Exercise brief:
After locating the line with "The width and height of the screenshot is (752, 412)." in the data that follows, return it and every later line exactly, up to and including the line with "You are a computer-use agent. Image resolution: width=1812".

(Collected data entries)
—————

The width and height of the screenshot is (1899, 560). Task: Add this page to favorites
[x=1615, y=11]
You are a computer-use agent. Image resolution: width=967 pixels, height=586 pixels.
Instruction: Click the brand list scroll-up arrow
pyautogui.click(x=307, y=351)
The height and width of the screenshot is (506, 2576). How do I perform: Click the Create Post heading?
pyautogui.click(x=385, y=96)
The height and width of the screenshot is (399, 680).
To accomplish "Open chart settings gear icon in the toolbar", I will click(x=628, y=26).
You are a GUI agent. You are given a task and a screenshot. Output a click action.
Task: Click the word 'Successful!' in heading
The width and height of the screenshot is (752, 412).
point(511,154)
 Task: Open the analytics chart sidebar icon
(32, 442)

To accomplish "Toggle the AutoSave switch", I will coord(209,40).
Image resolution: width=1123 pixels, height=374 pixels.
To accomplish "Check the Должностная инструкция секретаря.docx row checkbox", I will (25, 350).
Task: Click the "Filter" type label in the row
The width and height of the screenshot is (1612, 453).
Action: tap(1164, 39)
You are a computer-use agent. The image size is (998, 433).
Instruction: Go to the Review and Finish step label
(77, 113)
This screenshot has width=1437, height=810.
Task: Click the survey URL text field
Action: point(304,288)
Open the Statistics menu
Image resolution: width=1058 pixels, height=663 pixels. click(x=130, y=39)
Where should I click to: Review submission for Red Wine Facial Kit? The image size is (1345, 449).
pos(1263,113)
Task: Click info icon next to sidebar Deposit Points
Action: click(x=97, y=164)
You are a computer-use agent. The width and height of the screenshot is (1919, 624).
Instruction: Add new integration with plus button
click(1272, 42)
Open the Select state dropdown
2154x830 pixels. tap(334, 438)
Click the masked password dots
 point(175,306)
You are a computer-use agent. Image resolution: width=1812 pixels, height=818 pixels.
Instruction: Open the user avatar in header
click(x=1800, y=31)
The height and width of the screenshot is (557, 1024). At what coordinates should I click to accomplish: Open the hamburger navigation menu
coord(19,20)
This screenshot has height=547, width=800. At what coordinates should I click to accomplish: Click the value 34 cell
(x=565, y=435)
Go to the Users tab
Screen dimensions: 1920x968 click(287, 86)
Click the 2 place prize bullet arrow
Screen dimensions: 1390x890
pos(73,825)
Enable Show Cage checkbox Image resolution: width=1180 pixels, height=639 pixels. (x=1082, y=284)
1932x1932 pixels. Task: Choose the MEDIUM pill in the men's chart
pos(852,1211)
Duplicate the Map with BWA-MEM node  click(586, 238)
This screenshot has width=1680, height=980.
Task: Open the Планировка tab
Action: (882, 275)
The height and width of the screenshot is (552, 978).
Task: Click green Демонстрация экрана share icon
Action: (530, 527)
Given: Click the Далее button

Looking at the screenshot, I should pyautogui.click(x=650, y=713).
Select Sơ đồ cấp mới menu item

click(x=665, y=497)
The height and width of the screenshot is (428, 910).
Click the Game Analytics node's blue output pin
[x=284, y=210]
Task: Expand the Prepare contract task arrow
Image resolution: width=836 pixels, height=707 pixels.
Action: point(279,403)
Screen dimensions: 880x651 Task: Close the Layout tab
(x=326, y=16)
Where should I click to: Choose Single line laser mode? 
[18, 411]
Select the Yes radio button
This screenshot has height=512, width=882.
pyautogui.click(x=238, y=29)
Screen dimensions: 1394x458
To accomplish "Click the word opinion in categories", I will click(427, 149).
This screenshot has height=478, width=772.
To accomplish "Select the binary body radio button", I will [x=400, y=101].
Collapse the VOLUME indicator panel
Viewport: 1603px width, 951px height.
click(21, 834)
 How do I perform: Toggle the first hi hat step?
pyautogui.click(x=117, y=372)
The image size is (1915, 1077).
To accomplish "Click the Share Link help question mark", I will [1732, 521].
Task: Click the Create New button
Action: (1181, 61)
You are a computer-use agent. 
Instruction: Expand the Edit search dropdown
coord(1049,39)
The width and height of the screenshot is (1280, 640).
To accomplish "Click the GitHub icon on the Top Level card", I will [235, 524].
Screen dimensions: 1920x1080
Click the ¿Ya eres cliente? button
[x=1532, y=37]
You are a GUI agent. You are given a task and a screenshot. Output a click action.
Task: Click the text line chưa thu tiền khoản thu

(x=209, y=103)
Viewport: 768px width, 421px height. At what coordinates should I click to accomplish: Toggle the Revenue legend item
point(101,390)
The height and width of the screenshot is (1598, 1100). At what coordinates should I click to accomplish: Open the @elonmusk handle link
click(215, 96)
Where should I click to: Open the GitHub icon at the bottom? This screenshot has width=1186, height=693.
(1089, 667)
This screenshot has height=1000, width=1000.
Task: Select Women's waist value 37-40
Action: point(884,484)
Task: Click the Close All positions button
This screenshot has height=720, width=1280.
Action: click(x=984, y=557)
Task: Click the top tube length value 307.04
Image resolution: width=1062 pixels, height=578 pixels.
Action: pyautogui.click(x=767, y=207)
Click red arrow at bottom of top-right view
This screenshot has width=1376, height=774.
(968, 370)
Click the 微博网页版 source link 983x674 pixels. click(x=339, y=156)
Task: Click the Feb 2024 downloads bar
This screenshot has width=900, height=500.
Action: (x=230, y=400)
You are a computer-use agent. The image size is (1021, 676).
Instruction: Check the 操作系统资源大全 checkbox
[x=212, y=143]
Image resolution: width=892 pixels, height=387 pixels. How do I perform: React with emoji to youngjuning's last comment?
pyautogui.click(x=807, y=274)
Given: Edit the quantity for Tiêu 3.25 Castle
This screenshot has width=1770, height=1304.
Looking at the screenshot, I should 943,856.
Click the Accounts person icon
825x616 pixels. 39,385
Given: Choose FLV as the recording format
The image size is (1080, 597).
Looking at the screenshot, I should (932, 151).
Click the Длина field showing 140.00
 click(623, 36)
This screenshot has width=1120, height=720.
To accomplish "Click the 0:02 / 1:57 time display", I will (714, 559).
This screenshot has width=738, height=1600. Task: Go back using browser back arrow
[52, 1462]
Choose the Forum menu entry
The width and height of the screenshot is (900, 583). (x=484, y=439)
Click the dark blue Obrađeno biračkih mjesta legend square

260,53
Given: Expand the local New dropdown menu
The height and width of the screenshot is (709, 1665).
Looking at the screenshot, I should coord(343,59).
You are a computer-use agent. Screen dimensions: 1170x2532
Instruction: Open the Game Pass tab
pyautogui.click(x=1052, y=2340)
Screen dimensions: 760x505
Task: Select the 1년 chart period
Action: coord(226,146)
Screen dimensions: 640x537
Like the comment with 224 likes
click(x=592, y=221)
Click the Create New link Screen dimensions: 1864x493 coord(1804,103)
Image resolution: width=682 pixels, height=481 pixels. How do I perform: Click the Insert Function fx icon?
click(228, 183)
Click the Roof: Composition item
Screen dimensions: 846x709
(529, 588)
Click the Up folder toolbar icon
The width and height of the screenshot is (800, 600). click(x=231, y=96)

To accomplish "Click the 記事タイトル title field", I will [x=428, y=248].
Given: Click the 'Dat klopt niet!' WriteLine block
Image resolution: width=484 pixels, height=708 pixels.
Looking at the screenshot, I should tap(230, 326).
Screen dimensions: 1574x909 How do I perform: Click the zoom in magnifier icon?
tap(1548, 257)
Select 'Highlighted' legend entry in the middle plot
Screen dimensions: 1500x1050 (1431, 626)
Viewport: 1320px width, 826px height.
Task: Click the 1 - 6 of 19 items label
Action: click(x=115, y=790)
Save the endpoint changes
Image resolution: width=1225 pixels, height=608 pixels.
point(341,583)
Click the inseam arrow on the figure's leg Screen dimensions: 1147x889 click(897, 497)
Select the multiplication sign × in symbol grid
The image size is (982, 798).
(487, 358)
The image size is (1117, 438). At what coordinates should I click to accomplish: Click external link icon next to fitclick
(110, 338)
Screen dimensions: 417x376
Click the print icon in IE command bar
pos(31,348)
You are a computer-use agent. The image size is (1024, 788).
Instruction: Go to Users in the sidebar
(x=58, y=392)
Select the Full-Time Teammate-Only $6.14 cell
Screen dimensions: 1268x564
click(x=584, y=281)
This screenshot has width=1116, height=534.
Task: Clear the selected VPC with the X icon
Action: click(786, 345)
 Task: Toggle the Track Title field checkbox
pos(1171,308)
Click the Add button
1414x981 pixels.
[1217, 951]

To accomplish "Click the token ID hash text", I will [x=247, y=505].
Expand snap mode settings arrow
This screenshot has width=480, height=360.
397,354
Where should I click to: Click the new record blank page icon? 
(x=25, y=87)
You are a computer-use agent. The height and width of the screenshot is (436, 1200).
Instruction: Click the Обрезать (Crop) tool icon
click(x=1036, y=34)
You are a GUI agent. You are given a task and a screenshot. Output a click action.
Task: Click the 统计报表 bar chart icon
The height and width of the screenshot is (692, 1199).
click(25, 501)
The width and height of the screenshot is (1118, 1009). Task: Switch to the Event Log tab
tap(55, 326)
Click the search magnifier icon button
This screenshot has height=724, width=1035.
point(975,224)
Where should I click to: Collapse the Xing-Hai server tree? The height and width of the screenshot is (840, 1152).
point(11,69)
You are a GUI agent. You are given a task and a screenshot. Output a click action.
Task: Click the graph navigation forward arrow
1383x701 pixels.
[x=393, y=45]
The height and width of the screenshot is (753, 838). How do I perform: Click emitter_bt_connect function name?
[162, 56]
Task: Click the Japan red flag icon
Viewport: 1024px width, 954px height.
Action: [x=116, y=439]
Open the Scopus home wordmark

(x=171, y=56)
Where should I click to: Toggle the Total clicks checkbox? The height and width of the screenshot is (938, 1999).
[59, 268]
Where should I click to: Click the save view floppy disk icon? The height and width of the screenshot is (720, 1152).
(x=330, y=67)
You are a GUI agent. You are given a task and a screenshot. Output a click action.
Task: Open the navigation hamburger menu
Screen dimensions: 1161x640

—————

Answer to the problem:
The width and height of the screenshot is (752, 412).
point(511,154)
 Task: Open the analytics chart sidebar icon
(32, 442)

To accomplish "Toggle the AutoSave switch", I will coord(209,40).
Image resolution: width=1123 pixels, height=374 pixels.
To accomplish "Check the Должностная инструкция секретаря.docx row checkbox", I will (25, 350).
Task: Click the "Filter" type label in the row
The width and height of the screenshot is (1612, 453).
Action: tap(1164, 39)
You are a computer-use agent. The image size is (998, 433).
Instruction: Go to the Review and Finish step label
(77, 113)
This screenshot has width=1437, height=810.
Task: Click the survey URL text field
Action: point(304,288)
Open the Statistics menu
Image resolution: width=1058 pixels, height=663 pixels. click(x=130, y=39)
Where should I click to: Review submission for Red Wine Facial Kit? The image size is (1345, 449).
pos(1263,113)
Task: Click info icon next to sidebar Deposit Points
Action: click(x=97, y=164)
You are a computer-use agent. The width and height of the screenshot is (1919, 624).
Instruction: Add new integration with plus button
click(1272, 42)
Open the Select state dropdown
2154x830 pixels. tap(334, 438)
Click the masked password dots
 point(175,306)
You are a computer-use agent. Image resolution: width=1812 pixels, height=818 pixels.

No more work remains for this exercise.